SOURCE MATERIAL ::
[Start of section]

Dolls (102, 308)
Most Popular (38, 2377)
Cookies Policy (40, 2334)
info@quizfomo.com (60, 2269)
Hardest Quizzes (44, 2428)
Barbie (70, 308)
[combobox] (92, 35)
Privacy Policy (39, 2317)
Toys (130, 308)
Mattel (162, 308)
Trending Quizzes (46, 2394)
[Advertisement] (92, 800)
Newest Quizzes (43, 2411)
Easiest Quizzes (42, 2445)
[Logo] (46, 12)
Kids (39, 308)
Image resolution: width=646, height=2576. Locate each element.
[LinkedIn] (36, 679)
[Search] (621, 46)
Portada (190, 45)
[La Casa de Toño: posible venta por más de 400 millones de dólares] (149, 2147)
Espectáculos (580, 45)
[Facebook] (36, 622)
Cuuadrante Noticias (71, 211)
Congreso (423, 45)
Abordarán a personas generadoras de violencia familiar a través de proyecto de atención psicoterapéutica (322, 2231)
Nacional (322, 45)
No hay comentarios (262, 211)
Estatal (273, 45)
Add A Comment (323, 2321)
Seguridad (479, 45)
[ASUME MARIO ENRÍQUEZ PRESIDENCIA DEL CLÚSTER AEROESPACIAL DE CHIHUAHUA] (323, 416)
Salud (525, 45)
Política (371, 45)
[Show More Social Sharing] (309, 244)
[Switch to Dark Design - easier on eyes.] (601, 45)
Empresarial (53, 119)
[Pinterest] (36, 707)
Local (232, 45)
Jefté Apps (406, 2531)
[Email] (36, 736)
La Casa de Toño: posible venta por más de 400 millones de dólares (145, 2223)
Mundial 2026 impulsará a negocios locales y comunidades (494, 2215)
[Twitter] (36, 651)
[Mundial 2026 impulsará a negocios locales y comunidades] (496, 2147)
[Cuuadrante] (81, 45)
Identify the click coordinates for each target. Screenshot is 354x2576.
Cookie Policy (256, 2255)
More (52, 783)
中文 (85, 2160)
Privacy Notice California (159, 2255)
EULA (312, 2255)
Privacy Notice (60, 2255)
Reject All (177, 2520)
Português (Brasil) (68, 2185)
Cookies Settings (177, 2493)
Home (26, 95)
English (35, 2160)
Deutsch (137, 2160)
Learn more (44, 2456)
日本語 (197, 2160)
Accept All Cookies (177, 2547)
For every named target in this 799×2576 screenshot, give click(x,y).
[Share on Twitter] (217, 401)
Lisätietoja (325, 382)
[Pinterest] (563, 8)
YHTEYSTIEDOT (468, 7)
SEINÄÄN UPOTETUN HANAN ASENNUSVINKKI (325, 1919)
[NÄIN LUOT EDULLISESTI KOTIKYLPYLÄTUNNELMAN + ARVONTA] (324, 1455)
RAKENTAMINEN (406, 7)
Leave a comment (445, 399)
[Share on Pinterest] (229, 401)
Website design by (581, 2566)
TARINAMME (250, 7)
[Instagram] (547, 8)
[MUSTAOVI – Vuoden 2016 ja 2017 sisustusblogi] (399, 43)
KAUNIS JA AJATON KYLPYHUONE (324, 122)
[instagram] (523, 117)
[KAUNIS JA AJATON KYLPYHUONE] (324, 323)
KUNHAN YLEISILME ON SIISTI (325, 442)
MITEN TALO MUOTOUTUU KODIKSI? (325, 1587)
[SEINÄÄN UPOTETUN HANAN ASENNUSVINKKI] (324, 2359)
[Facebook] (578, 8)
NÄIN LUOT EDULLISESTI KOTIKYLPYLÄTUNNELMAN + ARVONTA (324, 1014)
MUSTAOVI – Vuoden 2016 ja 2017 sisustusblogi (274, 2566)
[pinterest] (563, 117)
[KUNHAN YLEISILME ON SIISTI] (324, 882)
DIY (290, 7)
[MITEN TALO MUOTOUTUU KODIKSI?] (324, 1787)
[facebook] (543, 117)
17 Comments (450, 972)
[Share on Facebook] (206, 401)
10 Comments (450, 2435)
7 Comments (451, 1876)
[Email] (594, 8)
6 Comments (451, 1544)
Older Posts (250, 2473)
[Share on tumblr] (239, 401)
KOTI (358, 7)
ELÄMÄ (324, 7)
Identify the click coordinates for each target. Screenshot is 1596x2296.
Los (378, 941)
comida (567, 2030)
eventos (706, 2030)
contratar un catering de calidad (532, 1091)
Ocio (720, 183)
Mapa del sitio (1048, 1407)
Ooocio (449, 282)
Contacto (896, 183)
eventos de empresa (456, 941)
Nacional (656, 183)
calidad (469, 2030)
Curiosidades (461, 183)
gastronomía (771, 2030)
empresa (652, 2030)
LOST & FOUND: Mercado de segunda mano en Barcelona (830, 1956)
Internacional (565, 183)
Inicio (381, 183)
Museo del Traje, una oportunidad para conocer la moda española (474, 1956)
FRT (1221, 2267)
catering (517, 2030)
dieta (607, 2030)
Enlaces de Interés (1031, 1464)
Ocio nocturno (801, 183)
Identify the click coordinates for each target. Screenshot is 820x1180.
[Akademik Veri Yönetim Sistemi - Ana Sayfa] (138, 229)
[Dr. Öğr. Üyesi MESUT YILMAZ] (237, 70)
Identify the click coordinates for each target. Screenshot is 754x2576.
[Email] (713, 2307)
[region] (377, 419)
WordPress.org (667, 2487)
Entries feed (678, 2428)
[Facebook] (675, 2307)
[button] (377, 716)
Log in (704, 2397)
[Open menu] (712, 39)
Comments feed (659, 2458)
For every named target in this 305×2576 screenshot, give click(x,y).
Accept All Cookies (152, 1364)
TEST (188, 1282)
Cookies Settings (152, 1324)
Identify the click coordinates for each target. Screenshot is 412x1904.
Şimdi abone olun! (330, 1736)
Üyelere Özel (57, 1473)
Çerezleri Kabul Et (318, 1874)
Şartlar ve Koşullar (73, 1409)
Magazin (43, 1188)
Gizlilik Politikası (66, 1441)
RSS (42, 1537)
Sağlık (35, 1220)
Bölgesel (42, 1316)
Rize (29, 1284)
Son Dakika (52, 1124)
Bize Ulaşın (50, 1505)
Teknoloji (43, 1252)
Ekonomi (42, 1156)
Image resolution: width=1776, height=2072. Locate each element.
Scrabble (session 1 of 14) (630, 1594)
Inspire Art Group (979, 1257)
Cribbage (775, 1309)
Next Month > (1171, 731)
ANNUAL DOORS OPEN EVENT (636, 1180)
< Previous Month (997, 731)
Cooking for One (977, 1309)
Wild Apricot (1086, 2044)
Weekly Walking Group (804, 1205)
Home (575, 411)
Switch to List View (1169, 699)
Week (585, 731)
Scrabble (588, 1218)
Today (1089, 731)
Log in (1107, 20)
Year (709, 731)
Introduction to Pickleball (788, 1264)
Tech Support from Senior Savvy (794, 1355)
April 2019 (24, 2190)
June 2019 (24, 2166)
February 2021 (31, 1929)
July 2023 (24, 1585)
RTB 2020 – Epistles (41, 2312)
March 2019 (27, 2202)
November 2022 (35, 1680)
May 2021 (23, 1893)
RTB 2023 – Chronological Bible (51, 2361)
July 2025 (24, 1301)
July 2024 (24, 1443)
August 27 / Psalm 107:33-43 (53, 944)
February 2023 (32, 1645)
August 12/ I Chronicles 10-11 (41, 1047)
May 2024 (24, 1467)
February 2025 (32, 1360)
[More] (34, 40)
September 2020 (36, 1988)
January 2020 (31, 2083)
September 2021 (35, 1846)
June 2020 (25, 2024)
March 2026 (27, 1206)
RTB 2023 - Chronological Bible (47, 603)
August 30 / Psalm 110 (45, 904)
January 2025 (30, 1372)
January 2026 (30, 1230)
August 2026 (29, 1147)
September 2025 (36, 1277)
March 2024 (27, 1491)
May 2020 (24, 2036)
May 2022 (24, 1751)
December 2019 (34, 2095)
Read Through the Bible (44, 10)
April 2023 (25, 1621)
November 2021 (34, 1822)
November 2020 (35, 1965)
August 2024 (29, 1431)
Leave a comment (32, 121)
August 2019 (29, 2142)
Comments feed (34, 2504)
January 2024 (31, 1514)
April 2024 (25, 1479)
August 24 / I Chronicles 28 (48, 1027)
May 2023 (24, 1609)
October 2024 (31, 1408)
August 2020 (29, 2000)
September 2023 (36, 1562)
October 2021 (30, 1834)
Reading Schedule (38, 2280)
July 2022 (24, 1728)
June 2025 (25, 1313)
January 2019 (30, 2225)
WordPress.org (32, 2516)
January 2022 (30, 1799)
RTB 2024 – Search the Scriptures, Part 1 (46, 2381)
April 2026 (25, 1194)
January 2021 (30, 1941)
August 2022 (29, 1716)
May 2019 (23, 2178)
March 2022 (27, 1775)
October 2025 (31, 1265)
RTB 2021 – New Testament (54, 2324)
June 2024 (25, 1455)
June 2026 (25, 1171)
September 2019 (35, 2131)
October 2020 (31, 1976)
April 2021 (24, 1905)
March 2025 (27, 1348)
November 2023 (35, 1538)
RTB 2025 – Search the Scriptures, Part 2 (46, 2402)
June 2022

[End of section]

BRIEF :: Please transcribe only the lines in the records above running from the line that has "September 2023 (36, 1562)" through the line that has "November 2023 (35, 1538)", both included, exactly as they appear.

ANSWER BOX ::
September 2023 (36, 1562)
October 2021 (30, 1834)
Reading Schedule (38, 2280)
July 2022 (24, 1728)
June 2025 (25, 1313)
January 2019 (30, 2225)
WordPress.org (32, 2516)
January 2022 (30, 1799)
RTB 2024 – Search the Scriptures, Part 1 (46, 2381)
April 2026 (25, 1194)
January 2021 (30, 1941)
August 2022 (29, 1716)
May 2019 (23, 2178)
March 2022 (27, 1775)
October 2025 (31, 1265)
RTB 2021 – New Testament (54, 2324)
June 2024 (25, 1455)
June 2026 (25, 1171)
September 2019 (35, 2131)
October 2020 (31, 1976)
April 2021 (24, 1905)
March 2025 (27, 1348)
November 2023 (35, 1538)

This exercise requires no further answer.